**Brief**
Update the text on healing and unblending from "Unblending means separating/differentiating" to "hopelessness and rage).", changing "compassion" to "kindness".

**Exercise text**
►

I find helpful in my own system to normalise that
healing does not always follow 'IFS protocols' nor does it need to be a BIG event.
For some of us, healing may be a subtle and gradual release, it may occur spontaneously, within and beyond therapy, through the body or through insight. Also, in this troubled world, HEALING can only be an ING verb, not a destination but an ongoing, often challenging, process. We need each other in healing!
Unblending means separating/differentiating from a part in service of 'Self-to-Part' relationship. Unblending can be tricky: manager parts may be reluctant to unblend out of a sense of duty and responsibility, while exiles often fear that if they separate they'll be abandoned again. Yet, paradoxically, the more parts unblend, the more access they have to an inner source of compassion, courage and creativity (i.e. Self). Possibly, the biggest burden a system can carry is the experience of having 'NO Self' (often felt as a void, anunbearable aloneness, shame, hopelessness and rage).
.By increasing access to Self, then,
unblending is not only a precondition to healing, it is a process of emergent hope which is, in and by itself, healing.
Each time a part holding intense feelings and beliefs (be it a protector or an exile) can unblend and experience, even fleetingly, Self's spacious and caring attention, a ray of hope illuminates the Self within the part. Both interpersonally (between people) and intrapsychically (between the 'people' within us),
protectors' energy begets protectors (polarisation), while 'Self energy' draws out Self within the other and within each part of the system.( more to come about 'fractals' and how parts, like people, also have a core Self, beyond the role they fulfill.).
While the focus in IFS therapy is on the internal, if parts don't feel welcome by the therapist in the here and now of the therapy hour, protectors will take over to maintain safety. For people who have been hurt in early relationships, feeling
safe enough in the therapeutic relationship may be a precondition for the inner work of IFS. Therapy can be triggering
and
for a lot of us healing is an ongoing, non-linear process which requires patience, and perseverance (and yes. IFS has a list if P qualities too,,,). Enough
trust may need to be earned over time: inside ourselves as well as within the therapeutic relationship.

◄

**Exercise data**
►

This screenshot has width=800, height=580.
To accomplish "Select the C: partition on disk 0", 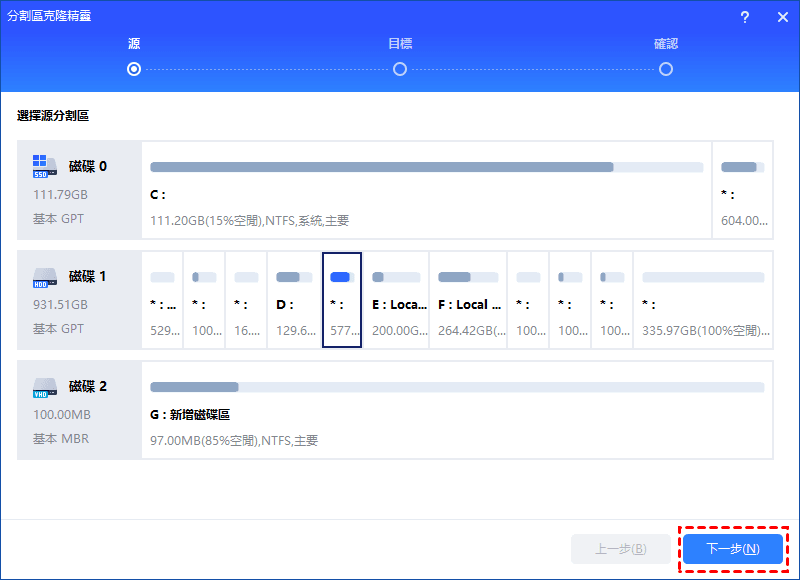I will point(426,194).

◄
►

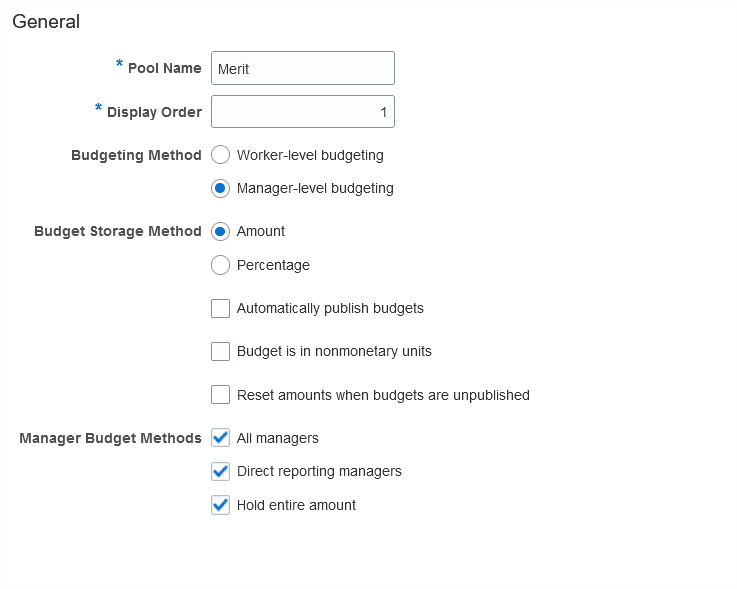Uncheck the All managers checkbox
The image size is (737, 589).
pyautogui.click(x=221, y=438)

◄

**Answer**
Unblending means separating/differentiating from a part in service of 'Self-to-Part' relationship. Unblending can be tricky: manager parts may be reluctant to unblend out of a sense of duty and responsibility, while exiles often fear that if they separate they'll be abandoned again. Yet, paradoxically, the more parts unblend, the more access they have to an inner source of kindness, courage and creativity (i.e. Self). Possibly, the biggest burden a system can carry is the experience of having 'NO Self' (often felt as a void, anunbearable aloneness, shame, hopelessness and rage).